Announcement

Collapse
No announcement yet.
X
  • Filter
  • Time
  • Show
Clear All
new posts

  • Customizing a Diff-in-Diff table using Collect: A question about tagging confidence intervals

    I have created a custom table to report multiple models I am estimating using Juan VIlla's excellent diff command (ssc install diff), though my question should not at all depend on this user-written command. I am including it here to produce a working example illustrating clearly what I want to do that is not working.

    I am using Stata's new collect commands to produce a customized table of diff-in-diff results. I want the table to show the pre means with standard errors (SEs), the post means with SEs, and finally the diff-in-diff estimates and confidence intervals (CIs). Below is a working example almost producing the desired table.

    Code:
    use "http://fmwww.bc.edu/repec/bocode/c/CardKrueger1994.dta", clear
    collect clear
    
    * Estimate and collect regression results
    collect create reg1, replace
    collect, name(reg1): diff fte, t(treated) p(t) cov(bk kfc roys)
    
    collect create reg2, replace
    collect, name(reg2): diff fte, t(treated) p(t) cov(bk kfc roys) kernel id(id)
    
    * Combine regression output and create the table
    collect combine regs = reg1 reg2
    
    collect addtags treat[0], fortags(result[mean_c0 se_c0 mean_c1 se_c1])
    collect addtags treat[1], fortags(result[mean_t0 se_t0 mean_t1 se_t1])
    collect addtags treat[2], fortags(result[diff0 se_d0 diff1 se_d1])
    collect label levels treat 0 "Control" 1 "Treated" 2 "Diff (T-C)", modify
    
    collect addtags time[1], fortags(result[mean_c0 mean_t0 se_c0 se_t0 diff0 se_d0])
    collect addtags time[2], fortags(result[mean_c1 mean_t1 se_c1 se_t1 diff1 se_d1])
    collect addtags time[3], fortags(colname[_diff]#result[_r_b])
    collect addtags time[3], fortags(result[_r_ci])
    collect label levels time 1 "Pre" 2 "Post" 3 "Pre-Post"
    
    collect addtags values[1], fortags(result[mean_c0 mean_t0 mean_c1 mean_t1 diff0 diff1] colname[_diff]#result[_r_b])
    collect addtags values[2], fortags(result[se_c0 se_t0 se_c1 se_t1 se_d0 se_d1] colname[_diff]#result[_r_ci])
    
    collect addtags treat[3], fortags(time[3]#colname[_diff]#result[_r_b])
    collect addtags treat[3], fortags(result[_r_ci])
    collect label levels treat 3 "Diff-in-Diff", modify
    
    collect label levels collection reg1 "Social disconnection Scale (1-5)" reg2 "Social disconnection scale (1-5)"
    collect style cell values[1], nformat(%3.2f) halign(center)
    collect style cell values[2], nformat(%3.2f) sformat("(%s)") halign(center)
    collect style cell result[_r_ci], cidelimiter(,) nformat(%3.2f) sformat("(%s)") halign(center)
    collect style header values, level(hide)
    collect style column, dups(center) width(equal)
    collect style cell border_block, border(right, pattern(nil))
    collect style cell cell_type[column-header]#time[1] cell_type[column-header]#time[2], border(bottom, pattern(single))
    collect style cell cell_type[column-header]#time[3] cell_type[column-header]#treat, halign(center)
    
    collect layout (collection#values) (time#treat)
    Below is the table produced by the working example code.
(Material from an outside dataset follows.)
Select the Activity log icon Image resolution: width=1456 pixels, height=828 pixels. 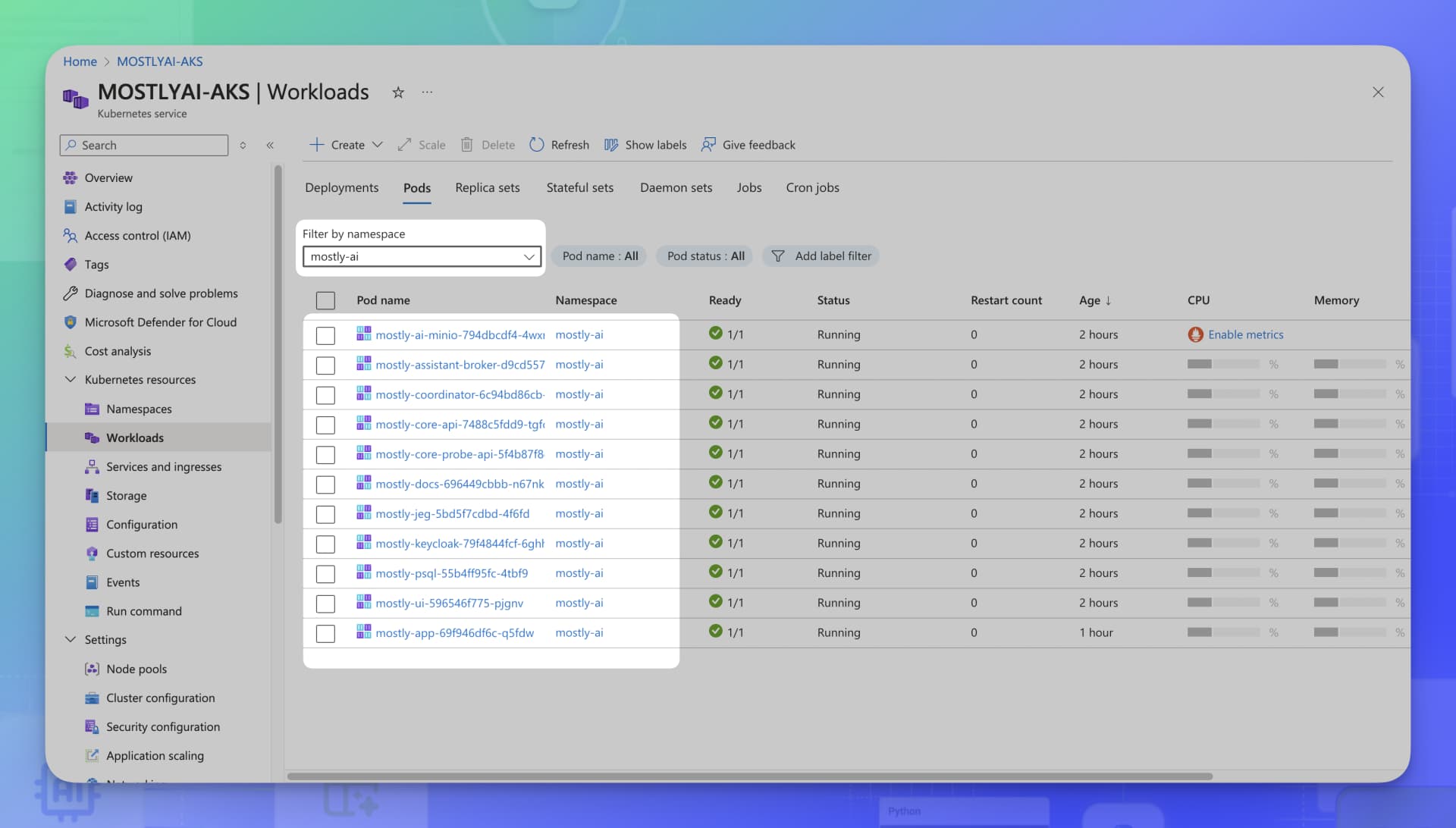point(71,206)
The table looks as desired, but CIs for the diff-in-diff estimates are not displayed:

    HTML Code:
    Collection: regs
          Rows: collection#values
       Columns: time#treat
       Table 1: 4 x 7
    
    -----------------------------------------------------------------------------------------------
                           Pre                                   Post                    Pre-Post  
         -----------------------------------------------------------------------------            
            Control      Treated    Diff (T-C)     Control      Treated    Diff (T-C)  Diff-in-Diff
    -----------------------------------------------------------------------------------------------
    Reg1     21.16        18.84        -2.32        18.76        19.37        0.61         2.94    
            (1.14)       (0.85)       (1.03)       (1.16)       (0.85)       (1.04)                
    Reg2     20.04        17.07        -2.98        17.45        17.57        0.12         3.10    
            (0.67)       (0.67)       (0.94)       (0.67)       (0.67)       (0.95)                
    -----------------------------------------------------------------------------------------------
    The line (and its sibling for time[3] further down)

    Code:
    collect addtags treat[3], fortags(result[_r_ci])
    produces the message
    HTML Code:
    (0 items changed in collection regs)
    So it appears the problem is these items are not being assigned the desired tags. The documentation of collect addtags does not explicitly state that level _r_ci cannot be tagged, but perhaps this restriction is undocumented? I noticed that levels _r_ci and _r_cri cannot be recoded using collect recode, but this is explicitly documented. I would usually just accept defeat on this occasion and simply display SEs for the diff-in-diff estimate, but the principal investigator on this project specifically wants to report CIs for the diff-in-diff estimates (it is more accepted in the relevant literature). I appreciate any help or advice anyone can provide toward code that displays the CIs as desired.
    Last edited by Andrew Padovani; 10 Jan 2022, 16:14.

  • #2
    I am updating this thread with what I learned trying to find a solution on my own. I was unable to add CIs in the same row as the SEs, but with some modification I was able to produce a table with both stars on the diff-in-diff estimates and 95% CIs in a row of their own underneath the diff-in-diff estimates (which, it turns out, the previous code could not do!).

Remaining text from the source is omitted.